[[ Page text open ]]

Compost for Carbon Sequestration on Irrigated Pasture

Project Overview

OW20-358
Project Type: Professional + Producer
Funds awarded in 2020: $49,746.00
Projected End Date: 03/31/2023
Grant Recipient: Colorado State University Extension
Region: Western
State: Colorado
Principal Investigator:
Retta Bruegger
Colorado State University Extension
Co-Investigators:
Dr. Megan Machmuller
Colorado State University
Seth Urbanowitz
Colorado State University Extension

Commodities

  • Agronomic: grass (misc. perennial), hay
  • Animals: bovine, equine, goats, sheep
  • Animal Products: meat

Practices

  • Animal Production: feed/forage, grazing management
  • Education and Training: farmer to farmer, on-farm/ranch research, participatory research
  • Energy: byproduct utilization
  • Natural Resources/Environment: carbon sequestration
  • Soil Management: composting, organic matter, soil quality/health
  • Sustainable Communities: sustainability measures

    Proposal abstract:

    Climate change threatens the viability of ranching and farming and poses impacts to society as a whole. Simultaneously, a disconnect between research and application by ranchers diminishes the ability of both to respond in an adaptive way. We propose to test a potential intervention for sequestering carbon, while integrating ranchers into the research process. Compost applications on rangelands and pasturelands may provide a win-win scenario for producers and society. Research indicated a 1-time application of compost increased soil organic matter content, enhanced plant growth, and contributed to climate change mitigation in California’s rangelands (Silver et al 2018). Though promising, these results are untested in western Colorado, an area with substantial soil and climatic differences from the locations of the original trials. Research and outreach will be integrated in this project. Producers and stakeholders will participate directly in research through iterative meetings where they will assist in interpretation of the data analyses and ultimately help develop recommendations based on the findings. The project outcomes include 1) recommendations in terms of the appropriateness of the practice for western Colorado pasturelands based on our findings, and 2) an engaged group of stakeholders who have direct experience participating in a scientific process.

[[ Page text closed ]]
[[ Entries shown open ]]

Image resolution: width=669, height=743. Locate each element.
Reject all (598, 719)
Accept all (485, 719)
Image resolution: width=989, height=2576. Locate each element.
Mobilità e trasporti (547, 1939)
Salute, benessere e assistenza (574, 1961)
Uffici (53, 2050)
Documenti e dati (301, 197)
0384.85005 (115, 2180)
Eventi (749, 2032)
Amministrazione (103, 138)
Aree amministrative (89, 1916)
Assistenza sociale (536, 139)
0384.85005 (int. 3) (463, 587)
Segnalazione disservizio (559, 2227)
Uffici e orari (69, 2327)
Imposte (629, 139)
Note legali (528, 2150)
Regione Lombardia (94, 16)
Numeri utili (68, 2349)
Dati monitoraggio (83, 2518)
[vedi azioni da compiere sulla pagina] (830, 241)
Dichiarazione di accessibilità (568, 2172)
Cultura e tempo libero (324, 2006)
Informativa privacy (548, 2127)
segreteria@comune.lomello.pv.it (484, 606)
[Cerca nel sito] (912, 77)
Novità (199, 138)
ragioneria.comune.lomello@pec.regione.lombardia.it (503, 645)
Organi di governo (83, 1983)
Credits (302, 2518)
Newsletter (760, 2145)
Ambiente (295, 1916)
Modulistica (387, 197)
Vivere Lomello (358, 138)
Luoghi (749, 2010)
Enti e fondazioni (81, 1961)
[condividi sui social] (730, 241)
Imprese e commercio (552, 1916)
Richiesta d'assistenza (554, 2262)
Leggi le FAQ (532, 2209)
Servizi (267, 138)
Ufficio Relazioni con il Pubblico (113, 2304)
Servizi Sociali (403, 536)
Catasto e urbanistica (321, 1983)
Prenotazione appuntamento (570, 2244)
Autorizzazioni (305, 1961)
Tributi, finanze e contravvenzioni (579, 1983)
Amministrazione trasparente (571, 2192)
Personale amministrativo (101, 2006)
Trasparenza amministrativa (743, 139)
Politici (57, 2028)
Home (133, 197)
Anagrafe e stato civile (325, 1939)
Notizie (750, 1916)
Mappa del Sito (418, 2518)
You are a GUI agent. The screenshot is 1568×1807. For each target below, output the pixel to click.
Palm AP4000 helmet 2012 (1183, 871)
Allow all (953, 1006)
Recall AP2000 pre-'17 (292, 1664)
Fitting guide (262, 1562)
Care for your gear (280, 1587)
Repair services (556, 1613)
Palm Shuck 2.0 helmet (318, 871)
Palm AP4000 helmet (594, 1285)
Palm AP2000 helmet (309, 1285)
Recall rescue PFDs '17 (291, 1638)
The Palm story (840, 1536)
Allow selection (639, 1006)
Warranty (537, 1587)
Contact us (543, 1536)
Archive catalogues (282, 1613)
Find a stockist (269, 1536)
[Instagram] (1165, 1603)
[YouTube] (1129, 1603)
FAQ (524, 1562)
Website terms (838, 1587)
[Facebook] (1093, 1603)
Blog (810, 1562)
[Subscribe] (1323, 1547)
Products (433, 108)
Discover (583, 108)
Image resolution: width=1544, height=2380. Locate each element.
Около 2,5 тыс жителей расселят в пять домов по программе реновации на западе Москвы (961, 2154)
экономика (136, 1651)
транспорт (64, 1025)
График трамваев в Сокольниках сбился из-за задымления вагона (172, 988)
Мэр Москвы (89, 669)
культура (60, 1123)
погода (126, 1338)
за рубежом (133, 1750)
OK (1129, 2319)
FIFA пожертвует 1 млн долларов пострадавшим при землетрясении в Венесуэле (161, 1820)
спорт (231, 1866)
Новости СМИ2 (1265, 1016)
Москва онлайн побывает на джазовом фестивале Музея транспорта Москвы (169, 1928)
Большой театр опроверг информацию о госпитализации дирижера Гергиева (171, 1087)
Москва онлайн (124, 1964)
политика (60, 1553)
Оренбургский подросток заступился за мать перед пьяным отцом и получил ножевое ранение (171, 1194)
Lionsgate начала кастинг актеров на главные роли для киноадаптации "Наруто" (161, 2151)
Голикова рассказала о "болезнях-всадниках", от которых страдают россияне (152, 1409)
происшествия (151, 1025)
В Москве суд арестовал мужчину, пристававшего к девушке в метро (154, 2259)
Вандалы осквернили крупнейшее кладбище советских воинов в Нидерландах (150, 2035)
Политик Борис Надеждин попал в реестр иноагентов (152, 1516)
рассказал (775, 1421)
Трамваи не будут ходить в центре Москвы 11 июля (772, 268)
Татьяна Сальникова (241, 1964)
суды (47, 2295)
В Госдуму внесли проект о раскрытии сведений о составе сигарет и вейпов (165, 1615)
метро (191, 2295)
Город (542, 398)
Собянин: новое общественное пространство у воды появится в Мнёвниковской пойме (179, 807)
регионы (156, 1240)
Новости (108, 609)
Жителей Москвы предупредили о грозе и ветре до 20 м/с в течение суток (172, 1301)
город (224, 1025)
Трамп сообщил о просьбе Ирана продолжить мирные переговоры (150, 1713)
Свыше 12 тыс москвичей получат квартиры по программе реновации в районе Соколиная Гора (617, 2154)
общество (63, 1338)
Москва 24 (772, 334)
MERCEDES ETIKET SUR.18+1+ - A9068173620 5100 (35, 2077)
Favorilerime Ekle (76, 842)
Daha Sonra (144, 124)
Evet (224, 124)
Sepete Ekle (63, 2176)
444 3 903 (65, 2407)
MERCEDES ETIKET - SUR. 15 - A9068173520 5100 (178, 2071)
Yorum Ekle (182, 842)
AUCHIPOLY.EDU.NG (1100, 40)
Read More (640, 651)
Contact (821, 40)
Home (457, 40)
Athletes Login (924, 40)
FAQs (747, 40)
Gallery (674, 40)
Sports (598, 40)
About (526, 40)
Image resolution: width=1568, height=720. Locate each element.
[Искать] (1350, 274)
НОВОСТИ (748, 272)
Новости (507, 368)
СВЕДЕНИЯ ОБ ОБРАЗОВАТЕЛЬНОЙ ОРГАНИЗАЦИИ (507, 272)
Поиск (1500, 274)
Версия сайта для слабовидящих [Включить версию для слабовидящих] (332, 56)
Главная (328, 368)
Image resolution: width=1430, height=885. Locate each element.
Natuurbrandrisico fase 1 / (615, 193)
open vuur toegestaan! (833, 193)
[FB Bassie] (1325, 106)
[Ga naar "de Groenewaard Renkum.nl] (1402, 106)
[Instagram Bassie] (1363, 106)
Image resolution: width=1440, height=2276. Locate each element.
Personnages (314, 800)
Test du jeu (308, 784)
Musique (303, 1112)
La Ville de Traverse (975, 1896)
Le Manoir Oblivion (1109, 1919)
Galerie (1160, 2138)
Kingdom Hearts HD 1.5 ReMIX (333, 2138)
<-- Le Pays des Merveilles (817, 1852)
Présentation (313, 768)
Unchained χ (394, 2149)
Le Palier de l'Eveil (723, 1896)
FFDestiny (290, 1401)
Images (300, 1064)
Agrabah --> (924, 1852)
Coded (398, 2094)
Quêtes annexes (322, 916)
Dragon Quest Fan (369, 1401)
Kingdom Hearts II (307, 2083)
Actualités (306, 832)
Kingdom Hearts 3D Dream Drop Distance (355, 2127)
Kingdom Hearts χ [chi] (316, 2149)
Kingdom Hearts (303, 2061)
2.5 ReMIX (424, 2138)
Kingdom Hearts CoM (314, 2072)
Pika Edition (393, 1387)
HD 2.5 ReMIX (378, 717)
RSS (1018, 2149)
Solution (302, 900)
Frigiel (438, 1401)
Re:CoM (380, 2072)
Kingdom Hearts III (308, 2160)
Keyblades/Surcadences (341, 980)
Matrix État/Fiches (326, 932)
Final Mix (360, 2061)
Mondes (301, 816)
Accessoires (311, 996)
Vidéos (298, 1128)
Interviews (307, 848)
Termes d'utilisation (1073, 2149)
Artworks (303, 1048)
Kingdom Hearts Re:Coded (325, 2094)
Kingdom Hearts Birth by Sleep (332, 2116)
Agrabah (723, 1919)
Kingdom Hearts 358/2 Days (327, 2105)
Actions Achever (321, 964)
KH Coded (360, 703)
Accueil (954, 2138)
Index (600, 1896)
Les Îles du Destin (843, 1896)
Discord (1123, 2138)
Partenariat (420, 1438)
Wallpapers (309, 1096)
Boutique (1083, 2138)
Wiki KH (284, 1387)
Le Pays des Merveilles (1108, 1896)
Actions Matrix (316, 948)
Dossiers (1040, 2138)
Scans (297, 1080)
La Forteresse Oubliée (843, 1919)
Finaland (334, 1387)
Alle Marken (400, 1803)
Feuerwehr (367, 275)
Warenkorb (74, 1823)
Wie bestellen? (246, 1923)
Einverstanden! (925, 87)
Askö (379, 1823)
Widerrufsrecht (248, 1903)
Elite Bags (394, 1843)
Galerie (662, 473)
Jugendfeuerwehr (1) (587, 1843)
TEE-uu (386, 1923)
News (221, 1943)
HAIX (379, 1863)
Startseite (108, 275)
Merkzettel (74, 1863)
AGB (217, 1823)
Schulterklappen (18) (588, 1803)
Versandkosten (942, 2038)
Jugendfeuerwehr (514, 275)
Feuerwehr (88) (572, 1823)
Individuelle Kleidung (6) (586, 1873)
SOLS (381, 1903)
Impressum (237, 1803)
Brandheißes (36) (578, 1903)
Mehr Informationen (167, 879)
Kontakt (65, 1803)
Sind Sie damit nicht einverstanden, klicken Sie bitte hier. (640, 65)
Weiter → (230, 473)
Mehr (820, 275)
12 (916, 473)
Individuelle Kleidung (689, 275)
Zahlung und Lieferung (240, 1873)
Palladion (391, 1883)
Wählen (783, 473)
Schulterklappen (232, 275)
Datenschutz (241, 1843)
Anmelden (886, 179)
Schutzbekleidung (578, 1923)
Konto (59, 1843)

[[ Entries shown closed ]]

[Set of tasks]
A. Say whether each statement agrees with the compost project page, answering yes or no and quoting the deciding words: (i) The grant recipient is Colorado State University Extension. (ii) The California compost results had already been tested in western Colorado. (iii) The funds were awarded in 2021.
B. According to the compost project page, what did a one-time application of compost do in California's rangelands?
C. Continue the compost project page from where it stops.

[Responses to the exercise]
A.
(i) Yes: "Grant Recipient: Colorado State University Extension"
(ii) No: "these results are untested in western Colorado"
(iii) No: "Funds awarded in 2020: $49,746.00"

B. It increased soil organic matter content, enhanced plant growth, and contributed to climate change mitigation.

C.
    Project objectives from proposal:

    Research Objectives

    1. Test the efficacy for western Colorado pastures of compost application using field trails, replication, and controls by 2022.
    2. Test the efficacy of a 1-time compost application to increase grass productivity.
    3. Test the efficacy of a 1-time compost application to sequester carbon and increase soil organic matter.
    4. Test the impact of a 1-time compost application on species composition.

    Outreach Objectives

    1. Assemble a stakeholder group of producers and interested parties to advise, contribute and comment on research activities. Stakeholders will meet 3-5 times over the course of the project. We will meet 1) before the initial application of compost, 2) at the end of the first field season to assess how things went, and 3) after field results have been analyzed to interpret and discuss finding, and consider barriers and advantages to implementation, and develop recommendations.
    2. Present findings at the annual Delta Soil Health Conference (February each year in Delta, CO), Pasture Plot Field day (October every year in Hotchkiss, CO), and the Field Day at the Fruita Agricultural Experiment Station (summer/ fall).
    3. Compose article for the Small Acreage newsletter for spring 2022 (Circulation 6,000).
    4. Produce infographics and social media posts on the practice which we can post to our websites (https://rangemanagement.extension.colostate.edu/ and https://sam.extension.colostate.edu/ and other affiliates including Global Rangelands: https://globalrangelands.org/) and social media outlets (Facebook: @ColoradoStewardship and Instagram: coloradostewardship) by summer 2022.
    Any opinions, findings, conclusions, or recommendations expressed in this publication are those of the author(s) and do not necessarily reflect the view of the U.S. Department of Agriculture or SARE.